What the task asks: From the listing below, pull out the lines that hold "profile".

(Material for this task)

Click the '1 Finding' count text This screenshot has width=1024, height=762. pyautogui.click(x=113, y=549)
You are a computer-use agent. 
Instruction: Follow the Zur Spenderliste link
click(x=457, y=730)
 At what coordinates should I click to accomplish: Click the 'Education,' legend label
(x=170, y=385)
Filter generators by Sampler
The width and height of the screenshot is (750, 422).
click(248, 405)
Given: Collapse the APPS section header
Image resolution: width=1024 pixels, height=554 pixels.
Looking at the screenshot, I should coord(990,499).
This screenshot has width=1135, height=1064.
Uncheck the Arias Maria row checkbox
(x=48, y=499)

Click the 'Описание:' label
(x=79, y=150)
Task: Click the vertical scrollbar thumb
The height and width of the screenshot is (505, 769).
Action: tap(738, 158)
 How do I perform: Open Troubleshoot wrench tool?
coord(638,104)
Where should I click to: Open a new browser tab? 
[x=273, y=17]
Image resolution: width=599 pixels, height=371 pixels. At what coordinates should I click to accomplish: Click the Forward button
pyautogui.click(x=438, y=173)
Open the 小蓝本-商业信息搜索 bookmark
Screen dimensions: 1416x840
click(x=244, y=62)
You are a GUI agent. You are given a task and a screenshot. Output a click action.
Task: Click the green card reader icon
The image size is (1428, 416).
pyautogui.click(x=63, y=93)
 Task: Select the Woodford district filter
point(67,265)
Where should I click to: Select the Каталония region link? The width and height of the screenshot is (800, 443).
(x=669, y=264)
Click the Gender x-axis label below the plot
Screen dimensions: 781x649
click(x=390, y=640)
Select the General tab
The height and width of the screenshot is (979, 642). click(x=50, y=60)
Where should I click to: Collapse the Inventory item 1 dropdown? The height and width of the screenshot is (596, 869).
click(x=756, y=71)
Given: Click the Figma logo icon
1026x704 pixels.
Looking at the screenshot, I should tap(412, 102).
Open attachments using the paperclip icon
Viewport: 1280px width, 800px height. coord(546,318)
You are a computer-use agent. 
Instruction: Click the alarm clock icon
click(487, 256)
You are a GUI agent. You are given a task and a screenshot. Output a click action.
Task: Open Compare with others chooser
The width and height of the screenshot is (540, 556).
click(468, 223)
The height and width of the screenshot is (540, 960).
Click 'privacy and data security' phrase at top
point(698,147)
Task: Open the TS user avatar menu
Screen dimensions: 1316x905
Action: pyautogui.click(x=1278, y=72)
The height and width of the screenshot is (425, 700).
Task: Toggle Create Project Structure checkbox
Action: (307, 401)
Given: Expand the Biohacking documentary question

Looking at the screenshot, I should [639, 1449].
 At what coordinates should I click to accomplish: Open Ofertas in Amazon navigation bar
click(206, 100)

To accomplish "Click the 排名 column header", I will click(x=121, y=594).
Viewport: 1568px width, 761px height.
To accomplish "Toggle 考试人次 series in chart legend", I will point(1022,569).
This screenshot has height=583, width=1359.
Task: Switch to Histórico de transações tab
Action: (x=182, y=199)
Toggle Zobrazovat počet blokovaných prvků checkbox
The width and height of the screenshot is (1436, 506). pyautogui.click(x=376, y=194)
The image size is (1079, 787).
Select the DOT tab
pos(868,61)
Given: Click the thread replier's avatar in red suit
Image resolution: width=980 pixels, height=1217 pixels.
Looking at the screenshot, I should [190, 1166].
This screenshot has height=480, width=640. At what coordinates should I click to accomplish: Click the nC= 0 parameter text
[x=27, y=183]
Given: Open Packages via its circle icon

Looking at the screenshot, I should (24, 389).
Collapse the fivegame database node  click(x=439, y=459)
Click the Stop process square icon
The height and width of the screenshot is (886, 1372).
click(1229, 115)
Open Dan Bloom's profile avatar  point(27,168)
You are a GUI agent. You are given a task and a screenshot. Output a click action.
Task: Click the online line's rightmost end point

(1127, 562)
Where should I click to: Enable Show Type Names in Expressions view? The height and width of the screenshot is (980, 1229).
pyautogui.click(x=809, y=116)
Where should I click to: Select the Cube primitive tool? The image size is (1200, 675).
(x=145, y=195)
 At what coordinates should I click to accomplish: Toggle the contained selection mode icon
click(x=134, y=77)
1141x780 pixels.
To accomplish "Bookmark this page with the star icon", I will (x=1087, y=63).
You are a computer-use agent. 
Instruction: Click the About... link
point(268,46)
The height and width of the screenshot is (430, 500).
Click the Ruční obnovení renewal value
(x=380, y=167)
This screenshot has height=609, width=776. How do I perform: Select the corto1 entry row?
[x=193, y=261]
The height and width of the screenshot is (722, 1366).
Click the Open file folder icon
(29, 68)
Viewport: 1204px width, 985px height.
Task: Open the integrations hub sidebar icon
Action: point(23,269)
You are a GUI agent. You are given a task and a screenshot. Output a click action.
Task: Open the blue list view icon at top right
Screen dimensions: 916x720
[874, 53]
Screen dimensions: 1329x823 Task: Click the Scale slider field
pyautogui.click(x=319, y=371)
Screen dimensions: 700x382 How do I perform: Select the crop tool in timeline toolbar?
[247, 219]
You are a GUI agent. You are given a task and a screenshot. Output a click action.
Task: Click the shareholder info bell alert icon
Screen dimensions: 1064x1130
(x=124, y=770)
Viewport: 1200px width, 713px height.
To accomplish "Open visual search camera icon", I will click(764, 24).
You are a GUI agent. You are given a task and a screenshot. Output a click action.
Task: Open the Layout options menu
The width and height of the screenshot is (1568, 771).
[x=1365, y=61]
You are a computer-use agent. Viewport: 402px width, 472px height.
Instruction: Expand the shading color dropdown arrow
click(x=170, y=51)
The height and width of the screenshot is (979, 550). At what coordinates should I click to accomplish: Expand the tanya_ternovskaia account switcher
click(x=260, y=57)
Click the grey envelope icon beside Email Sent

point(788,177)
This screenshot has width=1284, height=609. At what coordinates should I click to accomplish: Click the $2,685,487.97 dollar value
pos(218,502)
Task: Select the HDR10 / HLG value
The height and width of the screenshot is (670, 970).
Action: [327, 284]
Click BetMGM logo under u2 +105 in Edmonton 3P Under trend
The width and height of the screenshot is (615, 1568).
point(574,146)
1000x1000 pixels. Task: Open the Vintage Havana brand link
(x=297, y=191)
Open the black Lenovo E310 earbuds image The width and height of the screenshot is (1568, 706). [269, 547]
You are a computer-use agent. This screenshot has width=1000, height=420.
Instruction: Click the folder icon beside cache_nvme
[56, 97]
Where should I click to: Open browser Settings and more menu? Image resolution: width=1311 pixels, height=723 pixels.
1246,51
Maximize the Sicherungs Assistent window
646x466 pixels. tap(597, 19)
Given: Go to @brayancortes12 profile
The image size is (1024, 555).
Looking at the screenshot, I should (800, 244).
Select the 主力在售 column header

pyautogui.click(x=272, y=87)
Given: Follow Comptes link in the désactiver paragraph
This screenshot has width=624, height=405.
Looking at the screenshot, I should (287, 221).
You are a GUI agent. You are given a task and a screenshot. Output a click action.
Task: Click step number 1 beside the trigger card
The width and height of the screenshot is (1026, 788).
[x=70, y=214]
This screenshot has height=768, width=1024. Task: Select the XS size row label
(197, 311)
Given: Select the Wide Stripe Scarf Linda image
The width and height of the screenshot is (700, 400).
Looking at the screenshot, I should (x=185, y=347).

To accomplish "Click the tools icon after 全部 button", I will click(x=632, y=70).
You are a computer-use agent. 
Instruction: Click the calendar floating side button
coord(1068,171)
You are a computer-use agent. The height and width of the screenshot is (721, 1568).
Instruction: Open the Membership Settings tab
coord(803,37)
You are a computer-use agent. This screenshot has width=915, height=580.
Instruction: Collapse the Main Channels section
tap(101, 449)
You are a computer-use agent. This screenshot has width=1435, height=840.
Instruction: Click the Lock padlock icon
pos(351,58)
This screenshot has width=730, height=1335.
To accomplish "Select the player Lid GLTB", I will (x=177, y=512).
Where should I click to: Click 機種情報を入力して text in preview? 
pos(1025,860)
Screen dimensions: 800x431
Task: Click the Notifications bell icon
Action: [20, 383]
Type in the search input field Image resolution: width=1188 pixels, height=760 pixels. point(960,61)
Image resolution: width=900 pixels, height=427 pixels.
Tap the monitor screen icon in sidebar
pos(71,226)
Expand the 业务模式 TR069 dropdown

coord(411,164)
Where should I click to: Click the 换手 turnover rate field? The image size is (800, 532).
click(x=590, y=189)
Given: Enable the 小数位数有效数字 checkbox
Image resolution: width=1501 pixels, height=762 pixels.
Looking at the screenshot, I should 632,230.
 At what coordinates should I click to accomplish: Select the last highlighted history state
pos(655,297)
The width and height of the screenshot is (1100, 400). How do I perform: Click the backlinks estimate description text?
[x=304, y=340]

(End Material for this task)

Your solution:
Open Dan Bloom's profile avatar  point(27,168)
Given: Go to @brayancortes12 profile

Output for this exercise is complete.